Lastly, we need better overall communication. In the case of the HSTPA, it was one-sided because the private sector landlords failed to participate, so lawmakers were able to push through everything they wanted. We’ve made great strides through public-private partnerships in NYC. Both sides need to have more open discussions and come up with meaningful solutions for our city to thrive.
What assets and neighborhoods do you recommend?
The Gowanus rezoning will be transformative as it aims to create a true mixed-use community that combines residential, light industrial and retail. I am particularly excited about the retail and commercial sector there. The rezoning in Gowanus mandates commercial space on the ground floor, so there will be more space for retailers to choose from, which should make rents more affordable. The neighborhood has seen an uptick in experiential retail, with rock climbing and axe-throwing facilities situated there.
I am optimistic about Sunset Park’s industrial and warehouse assets, with investors motivated by the neighborhood’s proximity to major thoroughfares and relative affordability. Sunset Industrial Park — a sprawling 18-acre site situated on Third Avenue between 19th Street and 21st Street, along the Gowanus Canal — will include an up to 1.3-million-square-foot stacked distribution center, making it the largest of its kind in the country.

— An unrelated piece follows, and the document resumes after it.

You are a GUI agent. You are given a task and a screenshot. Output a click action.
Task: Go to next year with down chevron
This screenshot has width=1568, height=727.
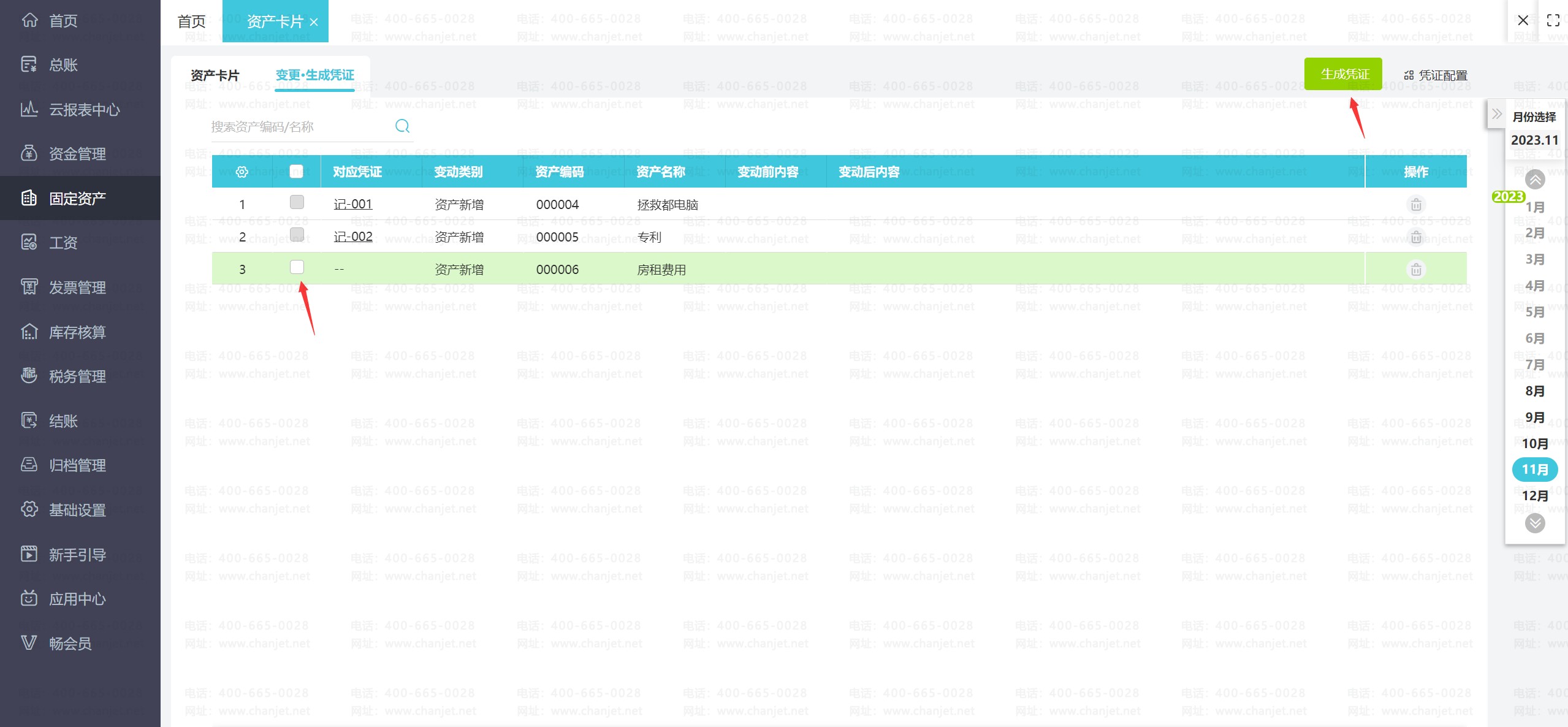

I am also bullish on development in Flatbush. As construction continues on several high-profile projects, the cost of land in this central Brooklyn neighborhood is poised to climb as investors take advantage of relative affordability in a region that still offers value and scale. The price of land in Crown Heights is also attractive and its wealth of opportunity zones should continue to entice investment.
I remain upbeat on the residential rental market along Brooklyn’s transit hubs that provide easy access to the innovation hub, such as Sunset Park, Brooklyn Tech Triangle (Downtown Brooklyn, Dumbo, Clinton Hill and the Navy Yard) and Bushwick. I am also optimistic about Coney Island and Sheepshead Bay, where more than 3,000 units are in the pipeline for these densely populated, culturally rich neighborhoods and where there has been minimal new construction.
What is your overall outlook for Brooklyn?
Let’s face it, Brooklyn is a pretty cool place. NYC’s most populous borough is a brand unto itself and is synonymous with edginess and trendiness. Few places in the country do hipsters, bankers, lawyers, tattoo artists, C-Suite execs, and anti C-Suite startups call themselves neighbors.
The outlook for Brooklyn is definitively positive. While the changes to New York’s rent regulation laws are a bane for the multifamily sector, it will be a boon for others as investors focused on the New York market will deploy capital in other asset classes. Whether it be favorable demographics and rezonings or its abundance of opportunity zones, Brooklyn will remain high on investors’ radar screens, paving the way for a strong market for the foreseeable future. Oh, and the Nets will bring a championship to Barclay’s Center in the next five years.
Sean R. Kelly Esq, Senior Director at Ariel Property Advisors, one of New York City’s leading investment real estate services and advisory companies, has over a decade of experience selling commercial real estate in Brooklyn. In this article he shares his valuable insight about the borough, offers his outlook, and sheds light on what may lie ahead. Data was compiled by David Baruch, a Senior Analyst in the company’s Investment Research Division.